Conclusion sur la question du caractère prématuré de la demande
[141] Je suis convaincu que la demande n’est pas prématurée, mais cette conclusion n’est pas fondée sur le motif avancé par la demanderesse selon lequel le principe de la chose jugée est applicable à la question en litige en raison du fait que la juge Snider a accordé le sursis. Comme l’avocate indépendante actuelle l’a soutenu, la juge Snider était saisie de trois allégations de partialité distinctes présentées par la demanderesse, dont deux portaient uniquement sur les actions du comité d’enquête. Elle n’a formulé aucune conclusion explicite selon laquelle la revendication du privilège avocat-client faite par le Conseil causerait, en soi, un préjudice irréparable à la demanderesse, ni n’a précisé que la question devait être entendue sur le fond avant la conclusion de la procédure administrative.

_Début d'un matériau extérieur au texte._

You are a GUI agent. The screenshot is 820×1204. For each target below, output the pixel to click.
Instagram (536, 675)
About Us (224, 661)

[142] Si la controverse au sujet de la démission de Me Pratte n’avait pas éclatée, j’aurais conclu, suite à l’application des critères Lorenz, précité, que la demande telle que présentée au départ était prématurée. Il me semble que le préjudice supposément causé à la demanderesse en raison des instructions données à l’avocat du comité ainsi que son contre-interrogatoire vigoureux des deux témoins clés n’auraient pas justifié l’ingérence de la Cour avant que le comité d’enquête ne s’acquitte au complet de sa tâche. Si le comité d’enquête avait ultérieurement rendu une décision favorable à la demanderesse, aucun contrôle judiciaire n’aurait été nécessaire. Je ne suis pas convaincu que le risque d’une aggravation du préjudice aux intérêts de la demanderesse causé par la poursuite de l’enquête aurait été irréparable, ou que les actions du comité jusqu’au moment de la requête en récusation constituaient un manquement à son obligation d’agir équitablement et donc viciait la compétence du comité.

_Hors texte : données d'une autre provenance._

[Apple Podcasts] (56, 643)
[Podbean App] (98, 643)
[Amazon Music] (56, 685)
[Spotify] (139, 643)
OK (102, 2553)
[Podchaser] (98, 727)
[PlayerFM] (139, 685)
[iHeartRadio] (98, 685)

[143] Cependant, étant donné la démission de Me Pratte peu après qu’il eut déposé une demande distincte de contrôle judiciaire, la demanderesse avait raison de poursuivre ses démarches afin de déterminer ce qui c’était produit. Ce faisant, je suis convaincu que la demanderesse avait épuisé toutes les voies de recours administratives qui lui étaient ouvertes avant de saisir la Cour de la question de la crainte de partialité institutionnelle.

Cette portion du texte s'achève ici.